■ Description of the task: Every entry needs to be printed exactly, please.
============
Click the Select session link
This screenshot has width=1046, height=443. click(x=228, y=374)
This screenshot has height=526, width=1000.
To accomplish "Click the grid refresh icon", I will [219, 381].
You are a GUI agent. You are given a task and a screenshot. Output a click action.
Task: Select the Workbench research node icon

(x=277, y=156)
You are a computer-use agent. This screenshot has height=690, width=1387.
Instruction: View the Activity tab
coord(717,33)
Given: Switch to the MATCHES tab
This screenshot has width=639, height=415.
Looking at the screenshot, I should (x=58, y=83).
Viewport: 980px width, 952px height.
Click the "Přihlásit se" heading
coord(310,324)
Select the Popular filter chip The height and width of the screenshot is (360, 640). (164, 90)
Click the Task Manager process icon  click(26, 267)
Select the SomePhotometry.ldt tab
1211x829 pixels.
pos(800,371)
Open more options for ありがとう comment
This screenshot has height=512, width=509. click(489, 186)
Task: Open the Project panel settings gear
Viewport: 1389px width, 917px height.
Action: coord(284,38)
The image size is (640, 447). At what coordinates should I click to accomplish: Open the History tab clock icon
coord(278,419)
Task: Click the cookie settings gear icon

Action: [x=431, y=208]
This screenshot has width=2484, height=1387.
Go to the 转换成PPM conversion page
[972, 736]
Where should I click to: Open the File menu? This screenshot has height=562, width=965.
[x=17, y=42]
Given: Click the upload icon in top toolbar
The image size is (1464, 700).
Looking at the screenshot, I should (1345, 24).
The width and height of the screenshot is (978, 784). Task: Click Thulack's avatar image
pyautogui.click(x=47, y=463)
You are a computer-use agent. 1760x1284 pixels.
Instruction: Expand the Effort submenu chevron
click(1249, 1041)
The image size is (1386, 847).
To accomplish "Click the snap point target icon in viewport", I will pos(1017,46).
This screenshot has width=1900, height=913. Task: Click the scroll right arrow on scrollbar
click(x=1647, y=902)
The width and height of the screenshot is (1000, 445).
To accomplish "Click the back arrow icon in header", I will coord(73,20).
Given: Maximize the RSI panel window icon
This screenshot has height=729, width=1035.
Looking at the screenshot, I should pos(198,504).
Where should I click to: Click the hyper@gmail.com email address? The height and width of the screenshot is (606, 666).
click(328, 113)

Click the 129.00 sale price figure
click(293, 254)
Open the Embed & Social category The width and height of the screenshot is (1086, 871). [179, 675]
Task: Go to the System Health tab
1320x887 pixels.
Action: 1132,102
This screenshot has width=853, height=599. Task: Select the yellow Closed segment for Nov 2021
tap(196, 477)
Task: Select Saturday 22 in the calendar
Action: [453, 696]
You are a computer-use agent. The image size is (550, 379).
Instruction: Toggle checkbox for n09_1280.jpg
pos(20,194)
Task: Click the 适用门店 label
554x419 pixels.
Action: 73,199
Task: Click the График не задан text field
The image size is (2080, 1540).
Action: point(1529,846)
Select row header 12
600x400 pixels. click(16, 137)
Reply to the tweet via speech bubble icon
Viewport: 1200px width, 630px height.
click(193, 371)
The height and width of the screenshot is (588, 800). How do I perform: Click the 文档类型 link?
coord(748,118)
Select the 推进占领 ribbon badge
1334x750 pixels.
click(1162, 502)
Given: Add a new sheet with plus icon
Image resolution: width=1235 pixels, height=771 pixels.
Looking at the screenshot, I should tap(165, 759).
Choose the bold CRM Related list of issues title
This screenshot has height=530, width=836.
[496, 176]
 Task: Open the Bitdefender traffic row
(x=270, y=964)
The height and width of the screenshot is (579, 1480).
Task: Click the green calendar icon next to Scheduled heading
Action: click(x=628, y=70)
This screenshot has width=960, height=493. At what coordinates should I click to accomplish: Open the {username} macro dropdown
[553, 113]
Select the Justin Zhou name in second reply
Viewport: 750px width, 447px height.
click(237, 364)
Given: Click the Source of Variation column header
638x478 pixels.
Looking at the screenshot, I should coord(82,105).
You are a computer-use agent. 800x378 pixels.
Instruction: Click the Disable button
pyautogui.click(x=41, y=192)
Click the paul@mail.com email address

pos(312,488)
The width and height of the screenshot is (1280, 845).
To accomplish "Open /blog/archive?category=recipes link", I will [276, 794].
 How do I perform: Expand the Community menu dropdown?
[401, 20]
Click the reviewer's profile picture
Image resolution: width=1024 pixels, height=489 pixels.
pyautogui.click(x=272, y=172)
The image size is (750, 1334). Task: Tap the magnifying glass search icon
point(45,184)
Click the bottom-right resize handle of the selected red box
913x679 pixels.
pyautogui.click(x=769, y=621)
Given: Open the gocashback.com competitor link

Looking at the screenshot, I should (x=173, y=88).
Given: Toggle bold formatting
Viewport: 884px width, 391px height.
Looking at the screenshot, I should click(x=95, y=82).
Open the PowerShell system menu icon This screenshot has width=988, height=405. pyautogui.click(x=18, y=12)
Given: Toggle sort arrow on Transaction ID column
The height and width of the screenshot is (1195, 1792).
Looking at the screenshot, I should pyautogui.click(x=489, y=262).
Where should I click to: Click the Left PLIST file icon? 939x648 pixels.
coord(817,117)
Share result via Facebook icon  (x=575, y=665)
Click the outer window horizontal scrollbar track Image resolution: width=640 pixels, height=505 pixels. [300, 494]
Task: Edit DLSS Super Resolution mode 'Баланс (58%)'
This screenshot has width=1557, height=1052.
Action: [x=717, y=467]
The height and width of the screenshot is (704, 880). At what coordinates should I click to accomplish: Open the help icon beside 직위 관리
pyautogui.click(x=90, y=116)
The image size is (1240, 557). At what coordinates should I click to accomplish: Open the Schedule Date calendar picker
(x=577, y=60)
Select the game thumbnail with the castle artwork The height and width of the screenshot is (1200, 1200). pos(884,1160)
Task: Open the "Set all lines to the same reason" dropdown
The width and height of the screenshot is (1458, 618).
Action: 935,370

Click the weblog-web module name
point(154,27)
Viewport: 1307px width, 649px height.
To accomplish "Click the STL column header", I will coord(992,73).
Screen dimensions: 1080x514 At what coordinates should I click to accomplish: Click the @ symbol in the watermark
============
■ Result of this exercise:
Click the Select session link
This screenshot has width=1046, height=443. click(x=228, y=374)
This screenshot has height=526, width=1000.
To accomplish "Click the grid refresh icon", I will [219, 381].
You are a GUI agent. You are given a task and a screenshot. Output a click action.
Task: Select the Workbench research node icon

(x=277, y=156)
You are a computer-use agent. This screenshot has height=690, width=1387.
Instruction: View the Activity tab
coord(717,33)
Given: Switch to the MATCHES tab
This screenshot has width=639, height=415.
Looking at the screenshot, I should (x=58, y=83).
Viewport: 980px width, 952px height.
Click the "Přihlásit se" heading
coord(310,324)
Select the Popular filter chip The height and width of the screenshot is (360, 640). (164, 90)
Click the Task Manager process icon  click(26, 267)
Select the SomePhotometry.ldt tab
1211x829 pixels.
pos(800,371)
Open more options for ありがとう comment
This screenshot has height=512, width=509. click(489, 186)
Task: Open the Project panel settings gear
Viewport: 1389px width, 917px height.
Action: coord(284,38)
The image size is (640, 447). At what coordinates should I click to accomplish: Open the History tab clock icon
coord(278,419)
Task: Click the cookie settings gear icon

Action: [x=431, y=208]
This screenshot has width=2484, height=1387.
Go to the 转换成PPM conversion page
[972, 736]
Where should I click to: Open the File menu? This screenshot has height=562, width=965.
[x=17, y=42]
Given: Click the upload icon in top toolbar
The image size is (1464, 700).
Looking at the screenshot, I should (1345, 24).
The width and height of the screenshot is (978, 784). Task: Click Thulack's avatar image
pyautogui.click(x=47, y=463)
You are a computer-use agent. 1760x1284 pixels.
Instruction: Expand the Effort submenu chevron
click(1249, 1041)
The image size is (1386, 847).
To accomplish "Click the snap point target icon in viewport", I will pos(1017,46).
This screenshot has width=1900, height=913. Task: Click the scroll right arrow on scrollbar
click(x=1647, y=902)
The width and height of the screenshot is (1000, 445).
To accomplish "Click the back arrow icon in header", I will coord(73,20).
Given: Maximize the RSI panel window icon
This screenshot has height=729, width=1035.
Looking at the screenshot, I should pos(198,504).
Where should I click to: Click the hyper@gmail.com email address? The height and width of the screenshot is (606, 666).
click(328, 113)

Click the 129.00 sale price figure
click(293, 254)
Open the Embed & Social category The width and height of the screenshot is (1086, 871). [179, 675]
Task: Go to the System Health tab
1320x887 pixels.
Action: 1132,102
This screenshot has width=853, height=599. Task: Select the yellow Closed segment for Nov 2021
tap(196, 477)
Task: Select Saturday 22 in the calendar
Action: [453, 696]
You are a computer-use agent. The image size is (550, 379).
Instruction: Toggle checkbox for n09_1280.jpg
pos(20,194)
Task: Click the 适用门店 label
554x419 pixels.
Action: 73,199
Task: Click the График не задан text field
The image size is (2080, 1540).
Action: point(1529,846)
Select row header 12
600x400 pixels. click(16, 137)
Reply to the tweet via speech bubble icon
Viewport: 1200px width, 630px height.
click(193, 371)
The height and width of the screenshot is (588, 800). How do I perform: Click the 文档类型 link?
coord(748,118)
Select the 推进占领 ribbon badge
1334x750 pixels.
click(1162, 502)
Given: Add a new sheet with plus icon
Image resolution: width=1235 pixels, height=771 pixels.
Looking at the screenshot, I should tap(165, 759).
Choose the bold CRM Related list of issues title
This screenshot has height=530, width=836.
[496, 176]
 Task: Open the Bitdefender traffic row
(x=270, y=964)
The height and width of the screenshot is (579, 1480).
Task: Click the green calendar icon next to Scheduled heading
Action: click(x=628, y=70)
This screenshot has width=960, height=493. At what coordinates should I click to accomplish: Open the {username} macro dropdown
[553, 113]
Select the Justin Zhou name in second reply
Viewport: 750px width, 447px height.
click(237, 364)
Given: Click the Source of Variation column header
638x478 pixels.
Looking at the screenshot, I should coord(82,105).
You are a computer-use agent. 800x378 pixels.
Instruction: Click the Disable button
pyautogui.click(x=41, y=192)
Click the paul@mail.com email address

pos(312,488)
The width and height of the screenshot is (1280, 845).
To accomplish "Open /blog/archive?category=recipes link", I will [276, 794].
 How do I perform: Expand the Community menu dropdown?
[401, 20]
Click the reviewer's profile picture
Image resolution: width=1024 pixels, height=489 pixels.
pyautogui.click(x=272, y=172)
The image size is (750, 1334). Task: Tap the magnifying glass search icon
point(45,184)
Click the bottom-right resize handle of the selected red box
913x679 pixels.
pyautogui.click(x=769, y=621)
Given: Open the gocashback.com competitor link

Looking at the screenshot, I should (x=173, y=88).
Given: Toggle bold formatting
Viewport: 884px width, 391px height.
Looking at the screenshot, I should click(x=95, y=82).
Open the PowerShell system menu icon This screenshot has width=988, height=405. pyautogui.click(x=18, y=12)
Given: Toggle sort arrow on Transaction ID column
The height and width of the screenshot is (1195, 1792).
Looking at the screenshot, I should pyautogui.click(x=489, y=262).
Where should I click to: Click the Left PLIST file icon? 939x648 pixels.
coord(817,117)
Share result via Facebook icon  (x=575, y=665)
Click the outer window horizontal scrollbar track Image resolution: width=640 pixels, height=505 pixels. [300, 494]
Task: Edit DLSS Super Resolution mode 'Баланс (58%)'
This screenshot has width=1557, height=1052.
Action: [x=717, y=467]
The height and width of the screenshot is (704, 880). At what coordinates should I click to accomplish: Open the help icon beside 직위 관리
pyautogui.click(x=90, y=116)
The image size is (1240, 557). At what coordinates should I click to accomplish: Open the Schedule Date calendar picker
(x=577, y=60)
Select the game thumbnail with the castle artwork The height and width of the screenshot is (1200, 1200). pos(884,1160)
Task: Open the "Set all lines to the same reason" dropdown
The width and height of the screenshot is (1458, 618).
Action: 935,370

Click the weblog-web module name
point(154,27)
Viewport: 1307px width, 649px height.
To accomplish "Click the STL column header", I will coord(992,73).
Screen dimensions: 1080x514 At what coordinates should I click to accomplish: Click the @ symbol in the watermark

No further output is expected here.